Задание 1 » У кого, согласно отрывку о Куприне, писатель в сорок три года начал учиться стильному плаванию?
Задание 2 » Продолжите отрывок о Куприне, начиная сразу после его последнего предложения.

Предоставленный отрывок »
Таким же здоровым жизнелюбом, что и в творчестве, предстает и в своей личной жизни этот крепкий, приземистый человек со сломанным носом, узенькими зоркими серо-синими глазками на лице, которое не кажется таким круглым из-за небольшой каштановой бородки.

В молодости необычайно сильный физически, Куприн с особой страстью отдается всему, что связано с испытанием крепости собственных мускулов, воли, что сопряжено с азартом и риском. Он словно стремится растратить запас не израсходованных в пору его бедного детства жизненных сил. Организует в Киеве атлетическое общество. Сорока трех лет вдруг начинает учиться стильному плаванию у мирового рекордсмена Л. Романенко. Вместе с Сергеем Уточкиным поднимается на воздушном шаре. Опускается в водолазном костюме на морское дно. Летит с Иваном Заикиным на самолете «фарман». Следя за его увлечениями, популярный в те годы юмористический журнал «Сатирикон» увещевал Куприна:

Лети, с орлами споря,

На шаре в небеса;

Надев резину, моря

Исследуй чудеса;

За Дантом вслед в античной

Исподней побывай,

Но все ж о горемычной

Земле не забывай!

Но есть что-то лихорадочное в поспешной смене всех его увлечений — французской борьбой и погружением в скафандре под воду, охотой и стилем кроль, тяжелой атлетикой и свободным воздухоплаванием. Есть что-то напряжённое в этом стремительном растрачивании сил и нервов в спорте, так же как и в кутежах, которые захватывают писателя и которым он отдается с той же широтой и беззаботностью. Словно в Куприне жило два человека, малопохожих друг на друга, а современники, поддавшись впечатлению одной, наиболее явной стороны его личности, оставили о нем неполную истину. Лишь наиболее близкие писателю люди, вроде Ф. Д. Батюшкова, сумели разглядеть, что «в ком была какая-то трещина, что-то наболевшее, давнее, накопившееся в результате разных превратностей в жизни…».

Извлечённые данные »
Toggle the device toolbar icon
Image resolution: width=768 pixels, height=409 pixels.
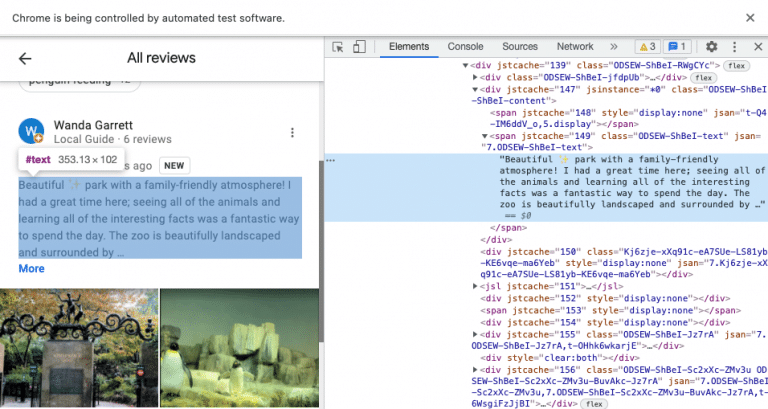pos(360,47)
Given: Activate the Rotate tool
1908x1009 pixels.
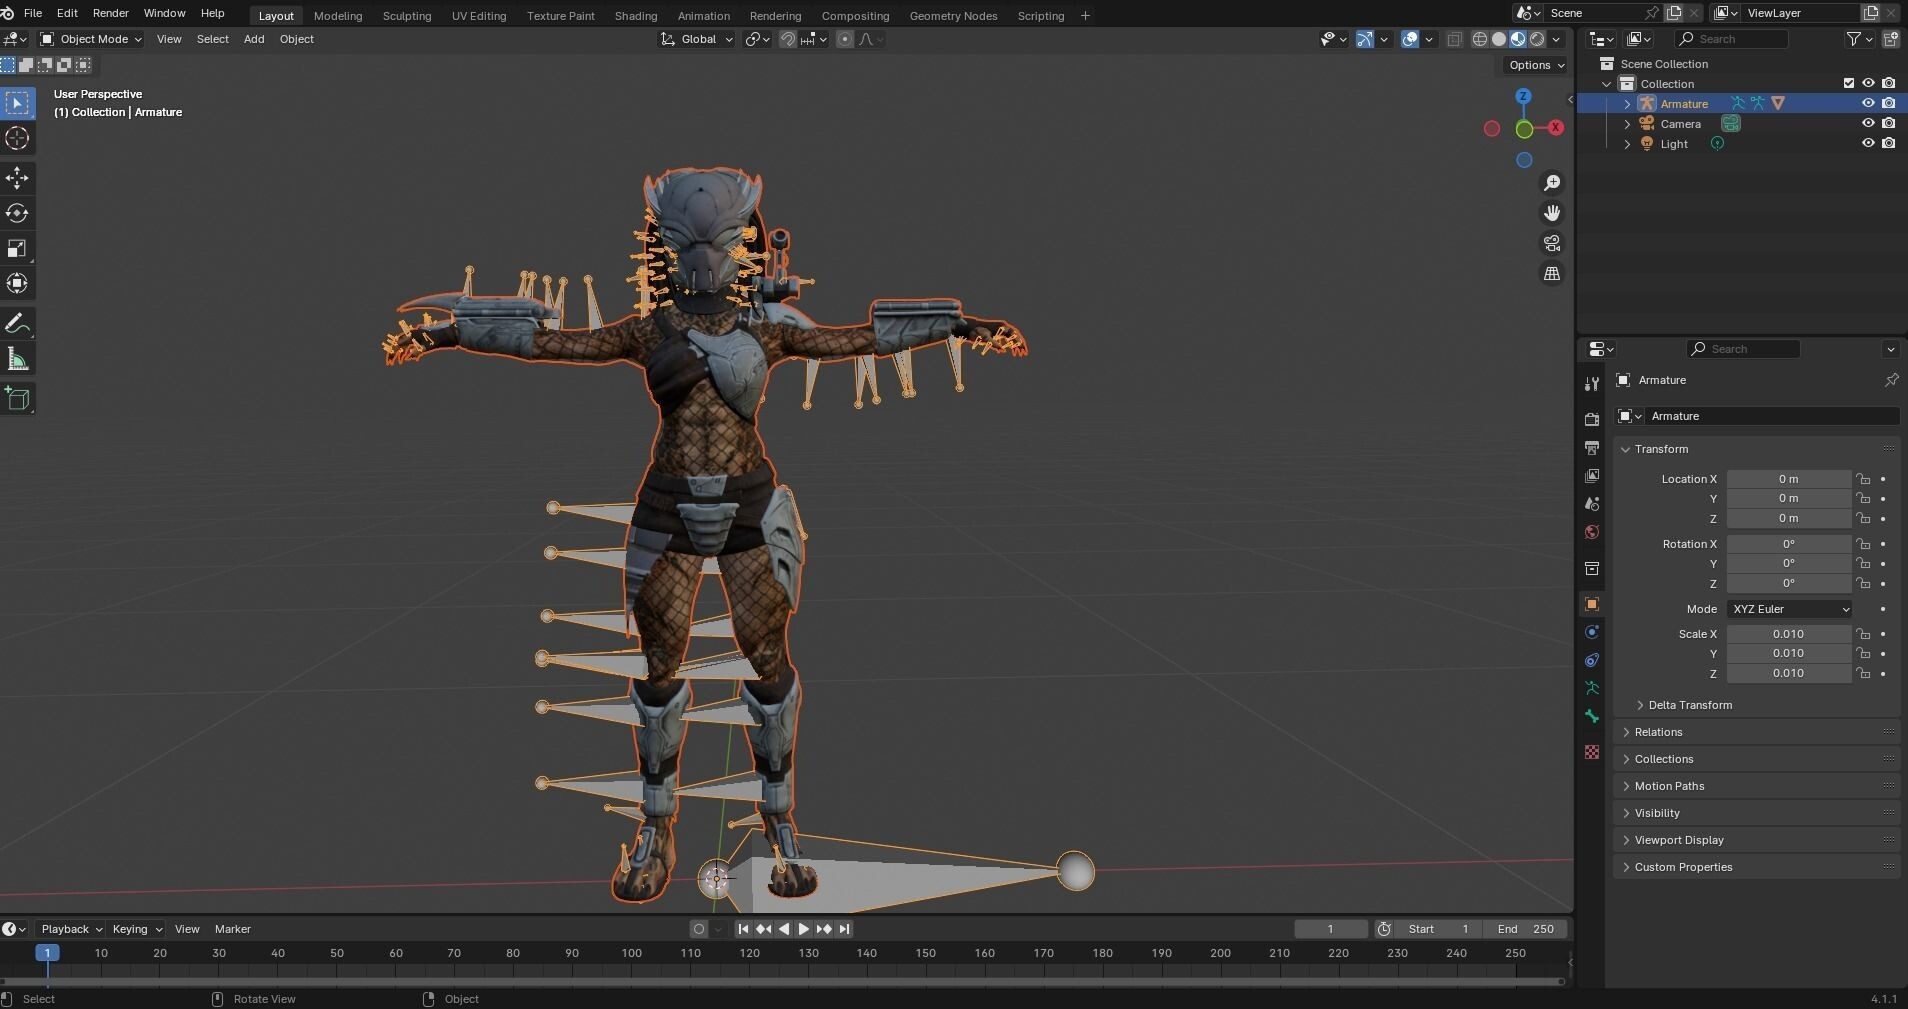Looking at the screenshot, I should point(17,213).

Письменный ответ 1 » У мирового рекордсмена Л. Романенко.

Письменный ответ 2 »
Если же мы обратимся к творчеству Куприна, то здесь бросается в глаза знаменательная аномалия. Те сильные, здоровые жизнелюбы, к которым как будто бы он был так близок по характеру своей личности, в его произведениях оттеснены на задний план. Преимущественное же внимание уделено героям, имеюшим с ним мало общего. Вот они перед нами — персонажи, которым Куприн доверяет все свои самые заветные мысли, сокровенные мечты, потаенные радости и страдания: подпоручик Козловский, чувствительный, сотрясающийся от рыданий, «точно плачущая женщина», при виде истязуемого солдата-татарина; инженер Бобров, наделенный «нежной, почти женственной натурой» («Молох»); «стыдливый… очень чувствительный» Лапшин («Прапорщик армейский»); «добрый», но «слабый» Иван Тимофеевич («Олеся»); «чистый», «милый», но «слабый» и даже «жалкий» подпоручик Ромашов («Поединок»).

Где уж тут «неисправимый оптимизм», «неистребимый дикарь», «особенное жизнерадостное здоровье»!

В каждом из этих героев повторяются сходные черты: душевная чистота, мечтательность, человеколюбие, пылкое воображение, соединенное с полнейшей непрактичностью и безволием. Но, пожалуй, яснее всего раскрываются они, освещенные любовным чувством. Все они относятся к женщине с сыновней чистотой и благоговением. «Я обожал ее, но никогда не смел и слогом заикнуться о своем чувстве. Это казалось мне святотатством», — признается герой рассказа «Святая любовь».

Устами армейского ницшеанца Назанского («Поединок») в одном из его бурных монологов Куприн прямо идеализирует безнадежное платоническое чувство: «...сколько разнообразного счастья и очаровательных мучений заключается в... безнадежной любви? Когда я был помоложе, во мне жила одна греза: влюбиться в недосягаемую, необыкновенную женщину, такую, знаете ли, с которой у меня никогда и ничего не может быть общего. Влюбиться и всю жизнь, все мысли посвятить ей». Не так ли и сам Куприн уже в старости, в эмиграции в течение ряда лет 13 января — в канун старого русского Нового года — уходил в маленькое бистро и там один, сидя за бутылкой вина, писал нежно- и почтительно-любовное письмо к женщине, которую очень мало знал, но которую любил скрытой любовью. Потребность в идеальном, очищенном от всего житейского романтическом чувстве жила в нем до конца дней.